About this exercise ::
Only the lines from the one that includes "The height and" through the last line below belong in the reply, copied exactly and without pictures.

Stored items:
==*==

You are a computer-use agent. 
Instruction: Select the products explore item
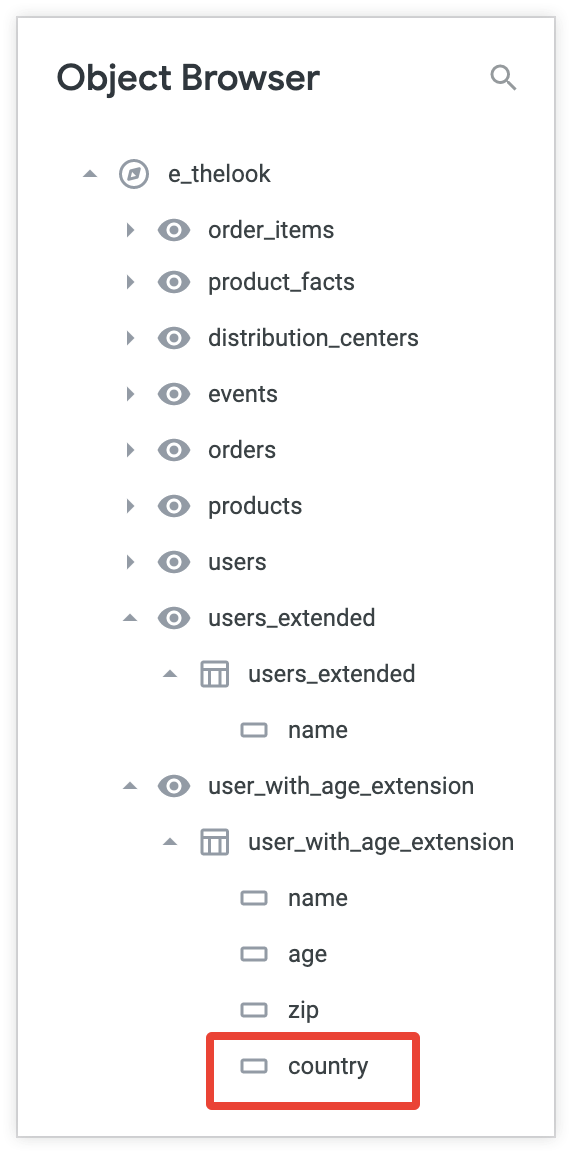tap(255, 506)
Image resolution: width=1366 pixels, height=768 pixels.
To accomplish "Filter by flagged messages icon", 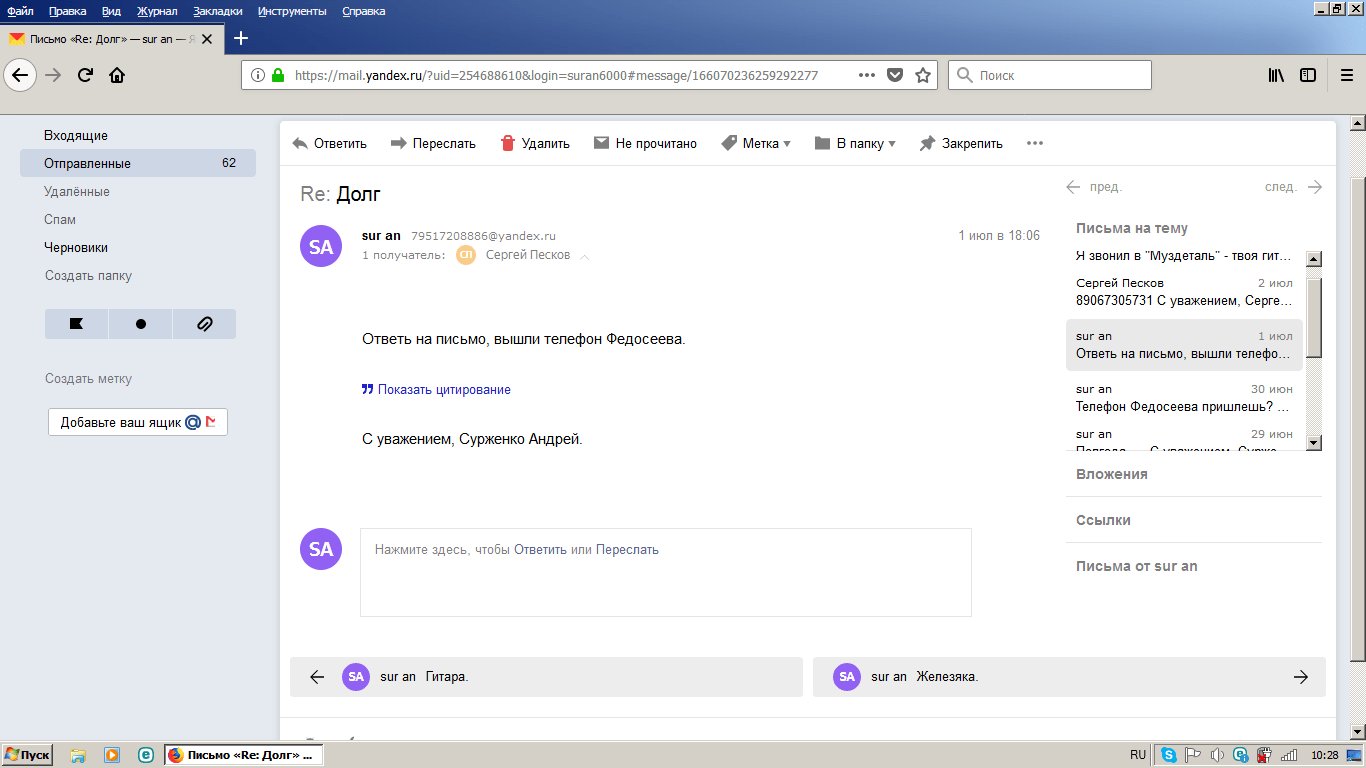I will tap(76, 324).
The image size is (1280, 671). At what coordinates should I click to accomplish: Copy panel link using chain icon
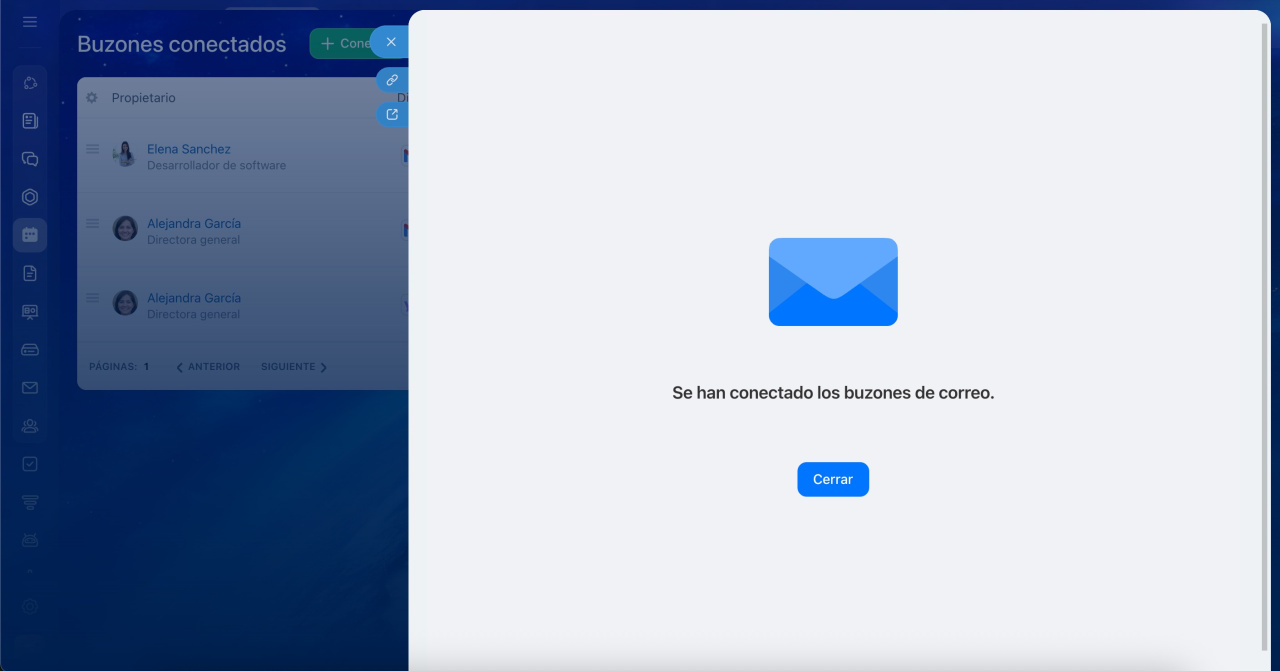392,80
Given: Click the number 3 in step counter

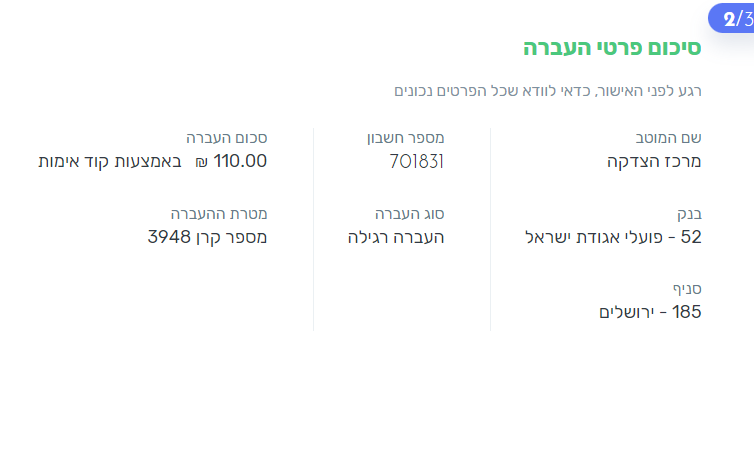Looking at the screenshot, I should [x=747, y=18].
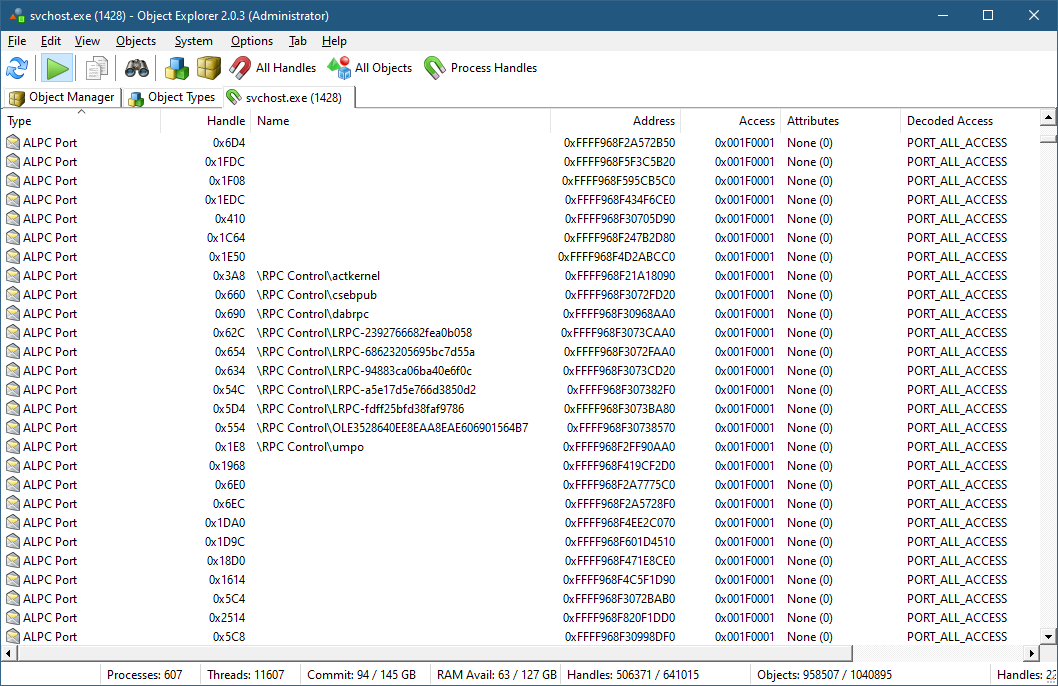Screen dimensions: 1058x686
Task: Switch to the Object Manager tab
Action: click(62, 97)
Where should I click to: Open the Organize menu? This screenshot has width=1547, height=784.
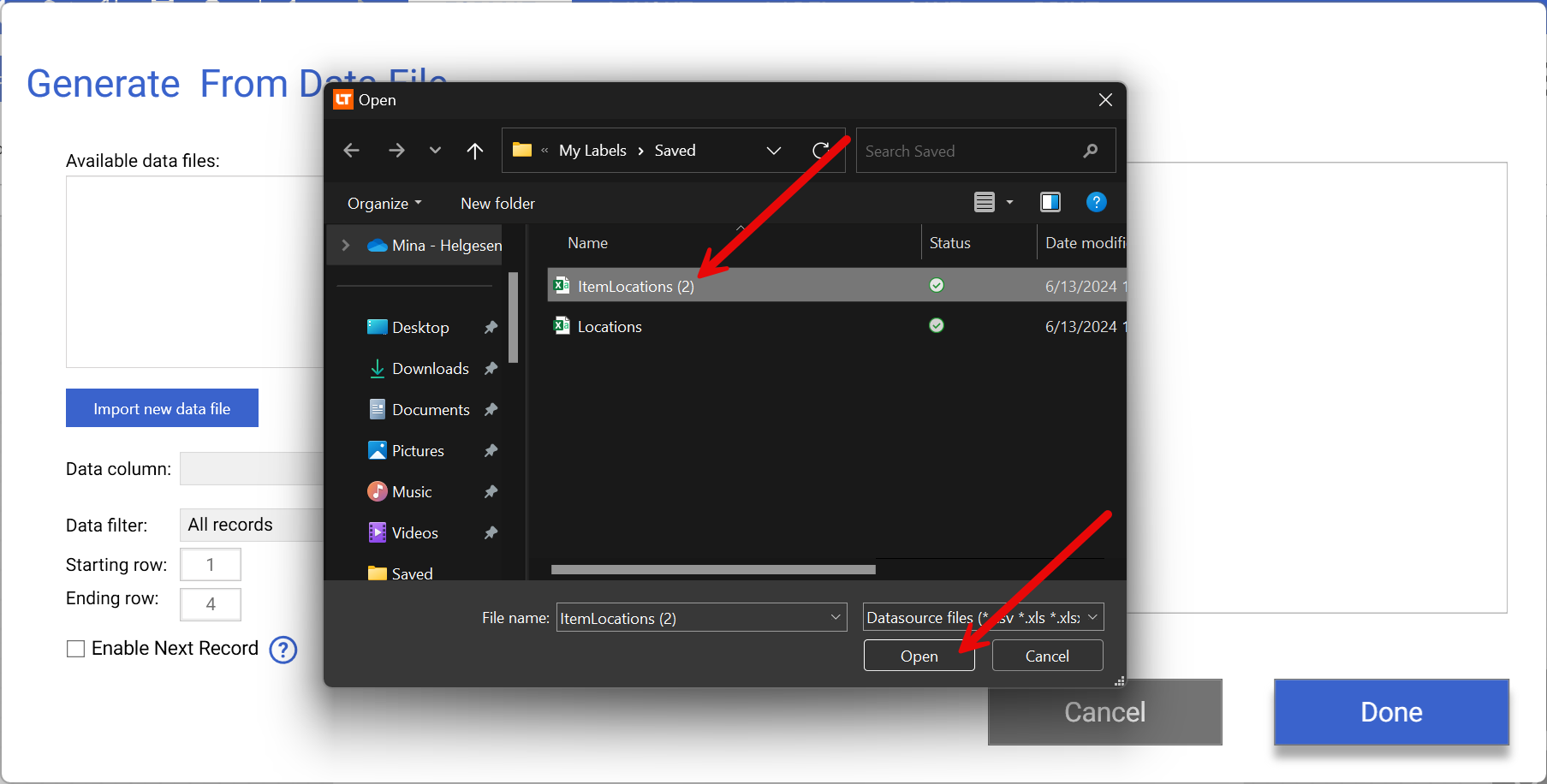(x=384, y=204)
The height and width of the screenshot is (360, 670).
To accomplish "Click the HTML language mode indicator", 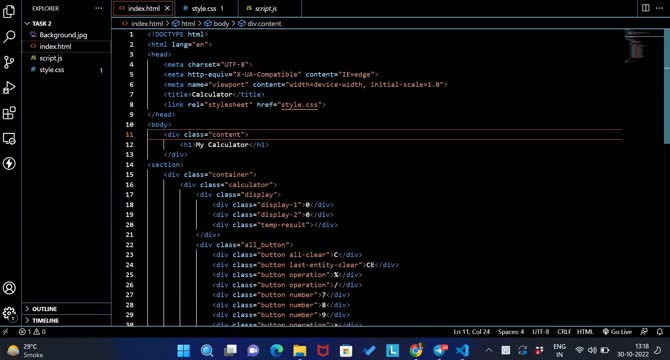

==*==

Solution ::
The height and width of the screenshot is (360, 670).
To accomplish "Click the HTML language mode indicator", 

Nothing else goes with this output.